▶ _WHAT YOU SHOULD DO_
Below are the records. Retype exactly the lines between the lines holding "Task: Open the REFERENCES ribbon tab" and "Task: Select the horizontally radio button", inclusive.
START RECORDS
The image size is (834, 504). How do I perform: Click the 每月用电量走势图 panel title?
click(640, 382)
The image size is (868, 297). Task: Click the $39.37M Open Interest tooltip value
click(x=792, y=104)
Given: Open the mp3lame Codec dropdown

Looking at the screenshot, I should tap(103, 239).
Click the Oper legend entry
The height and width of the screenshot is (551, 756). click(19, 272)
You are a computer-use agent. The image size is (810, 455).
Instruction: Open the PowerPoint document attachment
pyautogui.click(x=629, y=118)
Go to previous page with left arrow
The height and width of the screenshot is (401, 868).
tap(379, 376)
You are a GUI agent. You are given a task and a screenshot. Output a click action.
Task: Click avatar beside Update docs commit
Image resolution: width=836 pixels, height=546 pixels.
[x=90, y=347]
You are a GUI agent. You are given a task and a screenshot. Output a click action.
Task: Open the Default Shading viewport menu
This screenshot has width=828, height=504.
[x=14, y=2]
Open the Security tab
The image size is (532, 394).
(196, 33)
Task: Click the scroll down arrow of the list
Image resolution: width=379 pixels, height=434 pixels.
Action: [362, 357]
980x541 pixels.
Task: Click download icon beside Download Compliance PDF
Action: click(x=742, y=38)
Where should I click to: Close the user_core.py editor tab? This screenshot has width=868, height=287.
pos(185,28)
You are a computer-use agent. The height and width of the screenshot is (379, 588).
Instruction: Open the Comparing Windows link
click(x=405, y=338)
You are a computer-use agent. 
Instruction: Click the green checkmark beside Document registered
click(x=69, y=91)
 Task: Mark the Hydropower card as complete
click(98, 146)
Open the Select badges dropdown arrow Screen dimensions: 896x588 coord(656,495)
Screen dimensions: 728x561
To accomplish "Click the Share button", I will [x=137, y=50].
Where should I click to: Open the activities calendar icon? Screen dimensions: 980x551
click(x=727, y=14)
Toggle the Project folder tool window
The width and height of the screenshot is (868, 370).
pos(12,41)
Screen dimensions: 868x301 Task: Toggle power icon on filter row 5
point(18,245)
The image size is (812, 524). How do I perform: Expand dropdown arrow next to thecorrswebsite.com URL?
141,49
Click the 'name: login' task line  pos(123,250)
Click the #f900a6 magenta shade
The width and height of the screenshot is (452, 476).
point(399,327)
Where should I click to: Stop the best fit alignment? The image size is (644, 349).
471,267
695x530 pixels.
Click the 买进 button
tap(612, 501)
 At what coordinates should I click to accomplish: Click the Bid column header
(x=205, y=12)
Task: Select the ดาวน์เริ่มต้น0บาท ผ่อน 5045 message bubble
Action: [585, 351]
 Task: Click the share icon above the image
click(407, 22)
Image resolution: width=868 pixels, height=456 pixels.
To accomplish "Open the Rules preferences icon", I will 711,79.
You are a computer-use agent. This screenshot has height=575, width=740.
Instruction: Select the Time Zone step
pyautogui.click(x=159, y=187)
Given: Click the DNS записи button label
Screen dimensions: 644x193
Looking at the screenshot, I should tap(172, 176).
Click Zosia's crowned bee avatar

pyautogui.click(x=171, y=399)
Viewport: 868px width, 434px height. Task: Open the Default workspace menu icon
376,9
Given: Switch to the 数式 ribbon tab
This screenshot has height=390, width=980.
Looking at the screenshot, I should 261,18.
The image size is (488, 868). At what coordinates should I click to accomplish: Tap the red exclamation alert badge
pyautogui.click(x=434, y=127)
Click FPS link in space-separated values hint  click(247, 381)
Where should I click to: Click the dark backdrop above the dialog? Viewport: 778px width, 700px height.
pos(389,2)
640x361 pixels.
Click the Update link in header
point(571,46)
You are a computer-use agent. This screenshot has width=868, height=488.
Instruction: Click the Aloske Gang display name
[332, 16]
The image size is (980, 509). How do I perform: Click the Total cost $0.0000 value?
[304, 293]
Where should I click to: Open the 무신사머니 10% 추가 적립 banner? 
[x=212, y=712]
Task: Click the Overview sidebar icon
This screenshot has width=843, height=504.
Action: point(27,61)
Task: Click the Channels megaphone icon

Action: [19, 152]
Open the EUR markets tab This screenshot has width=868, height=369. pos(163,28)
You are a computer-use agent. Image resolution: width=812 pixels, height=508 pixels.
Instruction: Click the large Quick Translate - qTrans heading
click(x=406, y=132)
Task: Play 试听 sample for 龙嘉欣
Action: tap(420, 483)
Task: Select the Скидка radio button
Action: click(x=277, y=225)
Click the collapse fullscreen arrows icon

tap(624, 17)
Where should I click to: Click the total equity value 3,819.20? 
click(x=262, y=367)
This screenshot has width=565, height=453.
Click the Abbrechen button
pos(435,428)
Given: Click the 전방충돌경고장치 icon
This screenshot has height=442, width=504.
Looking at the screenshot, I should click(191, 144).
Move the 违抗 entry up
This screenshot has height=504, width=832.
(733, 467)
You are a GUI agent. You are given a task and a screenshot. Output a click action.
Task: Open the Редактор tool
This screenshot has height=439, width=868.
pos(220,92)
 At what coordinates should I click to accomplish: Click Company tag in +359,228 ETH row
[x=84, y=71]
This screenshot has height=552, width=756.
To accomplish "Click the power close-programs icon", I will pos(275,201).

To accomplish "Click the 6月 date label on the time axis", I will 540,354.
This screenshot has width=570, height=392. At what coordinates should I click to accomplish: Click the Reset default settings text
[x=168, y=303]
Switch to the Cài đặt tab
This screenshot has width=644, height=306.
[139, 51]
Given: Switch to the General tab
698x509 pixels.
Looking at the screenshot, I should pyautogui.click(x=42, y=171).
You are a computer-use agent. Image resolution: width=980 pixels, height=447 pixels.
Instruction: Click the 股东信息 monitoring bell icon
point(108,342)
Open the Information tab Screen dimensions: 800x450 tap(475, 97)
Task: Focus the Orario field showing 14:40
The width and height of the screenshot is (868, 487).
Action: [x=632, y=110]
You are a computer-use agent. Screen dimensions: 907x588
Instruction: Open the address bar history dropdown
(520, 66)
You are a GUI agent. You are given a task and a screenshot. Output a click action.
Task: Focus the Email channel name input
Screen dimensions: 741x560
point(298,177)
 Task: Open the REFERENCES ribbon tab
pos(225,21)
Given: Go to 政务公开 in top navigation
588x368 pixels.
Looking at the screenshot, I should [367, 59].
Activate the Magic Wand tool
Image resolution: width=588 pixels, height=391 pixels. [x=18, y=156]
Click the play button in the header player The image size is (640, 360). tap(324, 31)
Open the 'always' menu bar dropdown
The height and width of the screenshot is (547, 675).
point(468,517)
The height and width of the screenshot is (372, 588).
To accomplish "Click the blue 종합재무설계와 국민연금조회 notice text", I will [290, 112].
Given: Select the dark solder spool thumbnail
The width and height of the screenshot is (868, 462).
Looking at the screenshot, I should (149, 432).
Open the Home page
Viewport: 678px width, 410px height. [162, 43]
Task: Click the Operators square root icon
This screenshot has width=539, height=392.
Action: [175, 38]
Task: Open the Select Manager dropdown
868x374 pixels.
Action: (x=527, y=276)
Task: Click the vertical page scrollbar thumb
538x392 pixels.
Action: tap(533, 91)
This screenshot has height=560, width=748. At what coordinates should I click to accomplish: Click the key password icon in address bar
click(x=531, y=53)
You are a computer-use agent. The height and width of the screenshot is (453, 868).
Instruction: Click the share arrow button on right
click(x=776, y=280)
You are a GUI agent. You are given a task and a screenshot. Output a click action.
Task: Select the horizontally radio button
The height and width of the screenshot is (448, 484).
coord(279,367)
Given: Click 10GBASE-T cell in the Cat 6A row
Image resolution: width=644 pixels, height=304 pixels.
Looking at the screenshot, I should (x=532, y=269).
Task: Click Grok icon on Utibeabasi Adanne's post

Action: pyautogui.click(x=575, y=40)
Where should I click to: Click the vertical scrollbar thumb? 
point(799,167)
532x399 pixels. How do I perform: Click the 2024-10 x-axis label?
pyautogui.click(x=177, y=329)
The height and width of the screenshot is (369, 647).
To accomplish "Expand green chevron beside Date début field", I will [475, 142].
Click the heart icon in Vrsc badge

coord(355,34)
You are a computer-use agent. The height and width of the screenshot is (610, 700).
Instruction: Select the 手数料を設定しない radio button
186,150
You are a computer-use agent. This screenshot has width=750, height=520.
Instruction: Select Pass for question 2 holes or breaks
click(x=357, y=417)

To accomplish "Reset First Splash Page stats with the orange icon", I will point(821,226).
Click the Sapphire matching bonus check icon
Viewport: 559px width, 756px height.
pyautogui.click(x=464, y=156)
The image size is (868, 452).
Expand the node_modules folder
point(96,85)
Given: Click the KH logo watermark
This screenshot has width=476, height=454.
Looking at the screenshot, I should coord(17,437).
END RECORDS
▶ _ANSWER FOR THE TASK_
 Task: Open the REFERENCES ribbon tab
pos(225,21)
Given: Go to 政务公开 in top navigation
588x368 pixels.
Looking at the screenshot, I should [367, 59].
Activate the Magic Wand tool
Image resolution: width=588 pixels, height=391 pixels. [x=18, y=156]
Click the play button in the header player The image size is (640, 360). tap(324, 31)
Open the 'always' menu bar dropdown
The height and width of the screenshot is (547, 675).
point(468,517)
The height and width of the screenshot is (372, 588).
To accomplish "Click the blue 종합재무설계와 국민연금조회 notice text", I will [290, 112].
Given: Select the dark solder spool thumbnail
The width and height of the screenshot is (868, 462).
Looking at the screenshot, I should (149, 432).
Open the Home page
Viewport: 678px width, 410px height. [162, 43]
Task: Click the Operators square root icon
This screenshot has width=539, height=392.
Action: [175, 38]
Task: Open the Select Manager dropdown
868x374 pixels.
Action: (x=527, y=276)
Task: Click the vertical page scrollbar thumb
538x392 pixels.
Action: tap(533, 91)
This screenshot has height=560, width=748. At what coordinates should I click to accomplish: Click the key password icon in address bar
click(x=531, y=53)
You are a computer-use agent. The height and width of the screenshot is (453, 868).
Instruction: Click the share arrow button on right
click(x=776, y=280)
You are a GUI agent. You are given a task and a screenshot. Output a click action.
Task: Select the horizontally radio button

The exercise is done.